Temporal Reversal Regularization for Spiking Neural Networks: Hybrid Spatio-Temporal Invariance for Generalization
Lin Zuo, Yongqi Ding, Wenwei Luo, Mengmeng Jing, Kunshan Yang

TL;DR
This paper introduces Temporal Reversal Regularization (TRR), a novel method that leverages input and feature reversal perturbations in spiking neural networks to improve generalization, robustness, and accuracy across various tasks.
Contribution
The paper proposes TRR, a simple regularization technique exploiting temporal properties of SNNs, with theoretical and empirical validation for enhanced generalization and robustness.
Findings
TRR improves SNN generalization error bounds.
Experimental results show increased accuracy on recognition and classification tasks.
TRR enhances adversarial robustness and low-latency performance.
Abstract
Spiking neural networks (SNNs) have received widespread attention as an ultra-low power computing paradigm. Recent studies have shown that SNNs suffer from severe overfitting, which limits their generalization performance.
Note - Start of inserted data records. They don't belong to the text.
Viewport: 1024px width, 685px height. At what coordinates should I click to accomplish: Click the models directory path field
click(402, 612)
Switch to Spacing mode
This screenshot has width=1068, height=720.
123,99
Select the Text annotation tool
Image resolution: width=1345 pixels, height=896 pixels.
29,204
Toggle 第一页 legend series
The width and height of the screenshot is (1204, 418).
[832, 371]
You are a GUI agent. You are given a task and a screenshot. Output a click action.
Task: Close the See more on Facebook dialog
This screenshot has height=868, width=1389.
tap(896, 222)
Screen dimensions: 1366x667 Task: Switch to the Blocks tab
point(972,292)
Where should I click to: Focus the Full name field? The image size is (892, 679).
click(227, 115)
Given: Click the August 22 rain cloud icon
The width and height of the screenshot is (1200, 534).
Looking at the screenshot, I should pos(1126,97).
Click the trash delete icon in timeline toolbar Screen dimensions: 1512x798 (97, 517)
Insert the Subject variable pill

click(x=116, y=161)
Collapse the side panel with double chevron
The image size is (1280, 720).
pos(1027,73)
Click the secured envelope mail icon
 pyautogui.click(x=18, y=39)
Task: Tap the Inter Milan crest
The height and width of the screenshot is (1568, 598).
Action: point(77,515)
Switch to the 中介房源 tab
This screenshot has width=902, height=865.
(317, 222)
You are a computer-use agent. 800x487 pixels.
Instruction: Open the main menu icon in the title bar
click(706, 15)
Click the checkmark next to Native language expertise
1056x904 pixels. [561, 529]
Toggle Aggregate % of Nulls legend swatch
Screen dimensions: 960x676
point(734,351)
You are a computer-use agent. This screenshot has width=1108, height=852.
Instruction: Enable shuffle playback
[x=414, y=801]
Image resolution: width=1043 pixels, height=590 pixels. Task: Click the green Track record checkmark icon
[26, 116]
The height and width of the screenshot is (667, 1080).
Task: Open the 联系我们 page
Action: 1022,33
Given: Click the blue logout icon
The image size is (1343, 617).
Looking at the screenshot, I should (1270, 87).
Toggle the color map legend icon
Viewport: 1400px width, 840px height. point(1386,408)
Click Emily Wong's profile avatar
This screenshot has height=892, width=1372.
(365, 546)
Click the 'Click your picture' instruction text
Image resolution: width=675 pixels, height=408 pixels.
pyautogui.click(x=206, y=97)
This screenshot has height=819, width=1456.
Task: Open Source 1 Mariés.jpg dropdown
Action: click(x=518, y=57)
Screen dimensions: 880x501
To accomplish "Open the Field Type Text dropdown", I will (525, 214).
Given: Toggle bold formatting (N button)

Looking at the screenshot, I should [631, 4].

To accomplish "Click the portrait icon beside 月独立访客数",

In this paper, we propose a simple yet effective Temporal Reversal Regularization (TRR) to mitigate overfitting during training and facilitate generalization of SNNs. We exploit the inherent temporal properties of SNNs to perform input/feature temporal reversal perturbations, prompting the SNN to produce original-reversed consistent outputs and learn perturbation-invariant representations. To further enhance generalization, we utilize the lightweight ``star operation" (Hadamard product) for feature hybridization of original and temporally reversed spike firing rates, which expands the implicit dimensionality and acts as a spatio-temporal regularizer. We show…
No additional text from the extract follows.